Namun kemudian ada salah seorang dari rampok tersebut yang berinisiatif merangkak ke bawah meja, mencabut meja itu, dan membuat Kebayan Polah jatuh ke tanah. Kebayan Polah berusaha melarikan diri, tapi lekas tertangkap di depan rumah tetangganya, yang bernama Pak Hasbullah. Begitu tertangkap, para rampok ini dengan kejinya mencacah badannya hingga menjadi tak berbentuk lagi.
Keesokan harinya, ketika ada pemeriksaan rutin aparat, mayat Kebayan Polah diangkut ke Kantor Polisi menggunakan truk, diikuti oleh sang istri, yang kala itu dikenal sebagai penjual warung yang menjajakan pisang goreng, bernama Mbah Mur.
Disebutkan lagi satu peristiwa di Desa Ndudak Awu, desa yang masih bertetangga dengan Cepogo. Kala itu ada sepasang pengantin baru. Wanitanya ini begitu populer di kalangan warga desa, karena parasnya yang ayu. Suatu ketika wanita ini diculik dan dibawa ke basecamp komplotan Rasno yang dibangun di pegunungan dekat sana. Penculikan ini dimaksudkan agar si wanita ini bersih-bersih dan memasak untuk mereka. Tiap pagi, wanita ini dipaksa mencuci pakaian di sungai. Kemudian dia mendapat ide untuk menyusuri bantaran sungai sampai ke bawah dan akhirnya menemui kampung.
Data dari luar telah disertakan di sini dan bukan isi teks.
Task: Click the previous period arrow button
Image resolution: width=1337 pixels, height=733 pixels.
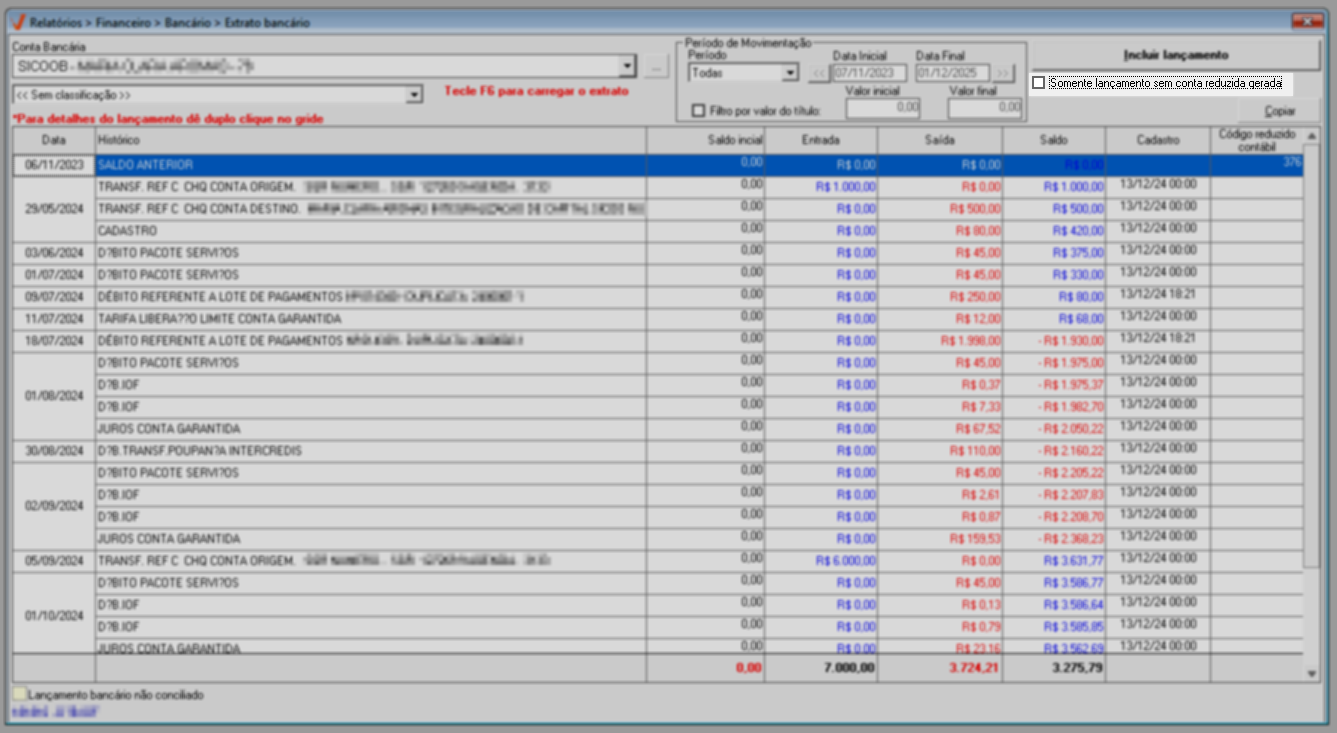Action: (x=819, y=73)
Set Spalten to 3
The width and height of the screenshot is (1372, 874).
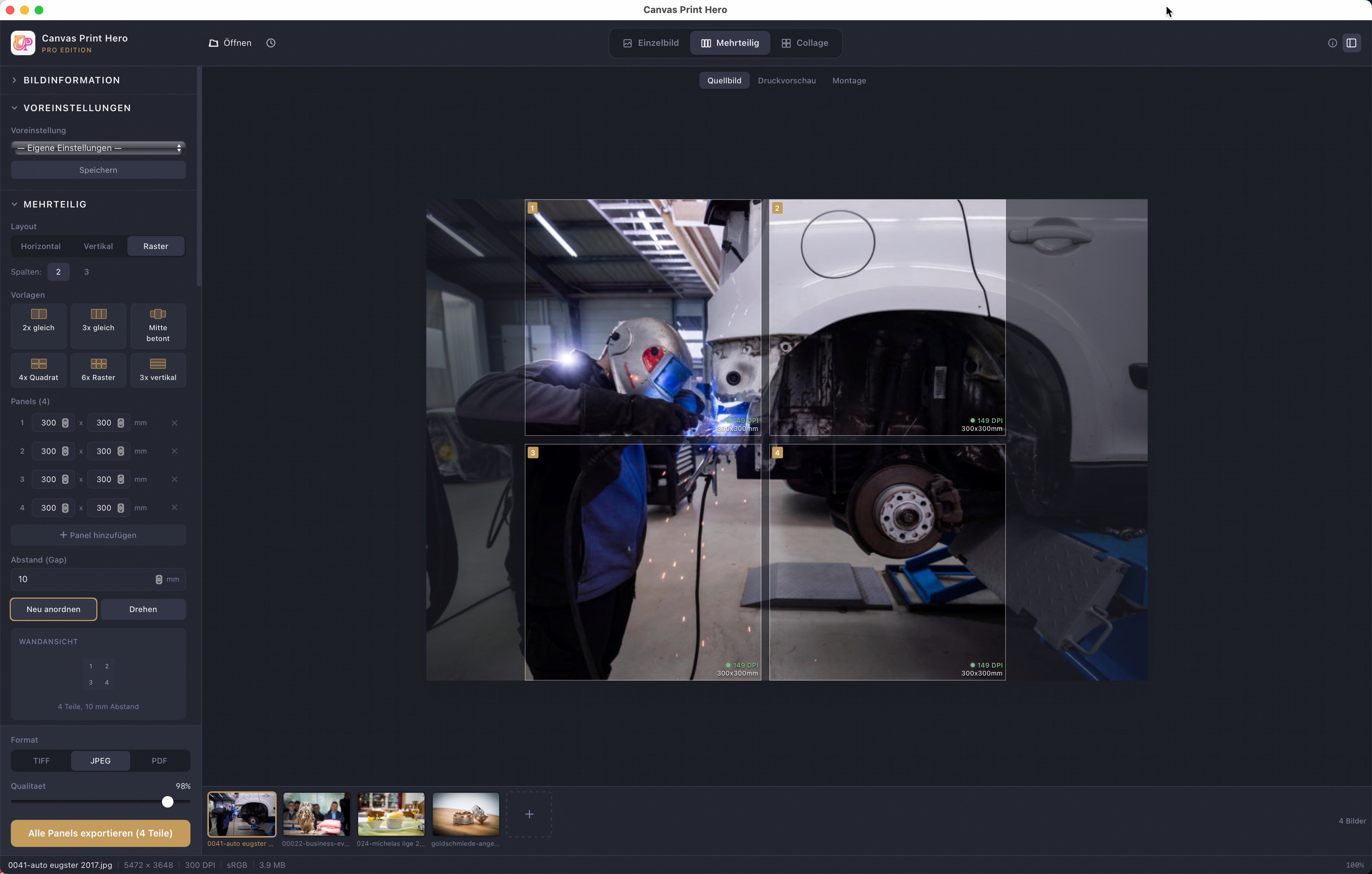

Di situlah akhirnya dia dapat lolos. Setelah kejadian itu, Desa Ndudak Awu dijaga ketat oleh aparat.
Kegentingan atas kriminalitas kelompok Rasno kemudian membuat suatu satuan polisi ditugaskan di desa-desa tersebut, didatangkan dari Bangsri, yang pada zaman 50-an itu masih menjadi kecamatan yang memiliki wewenang sampai Cepogo (sekarang Cepogo masuk ke dalam wilayah administrasi Kecamatan Kembang). Mereka kesemuanya berjalan kaki. Kala itu hujan deras, polisi yang tengah berjaga kemudian mengantuk dan lengah. Pistolnya diambil rampok-rampok Rasno, lalu polisi malang ini disembelih di tempat.
Kejadian kriminalitas luar biasa yang terjadi di Desa Cepogo dan sekitarnya ini berlangsung kurang lebih selama dua tahun, dimulai dari tahun 1952 sampai kemudian ditumpas oleh aparat yang menyergap basecamp-nya di gunung pada tahun 1954. Di tahun itulah keadaan berangsur-angsur membaik. Tidak dapat dipastikan berapa keseluruhan jumlah korban komplotan Rasno ini. Yang jelas, pada masa-masa tersebut, warga Cepogo bisa dipastikan tergunjang ketakutan psikologis yang hebat. Dituturkan bahwa mereka harus cepat-cepat mengunci pintu rumah mereka dengan bethik, sejenis gelondong kayu pengganjal, untuk tetap aman. Atau kalau tidak begitu, mereka akan menyiapkan pelepah-pelepah aren di depan rumah mereka, yang dipercaya akan mengurungkan niat para perampok untuk masuk ke rumah.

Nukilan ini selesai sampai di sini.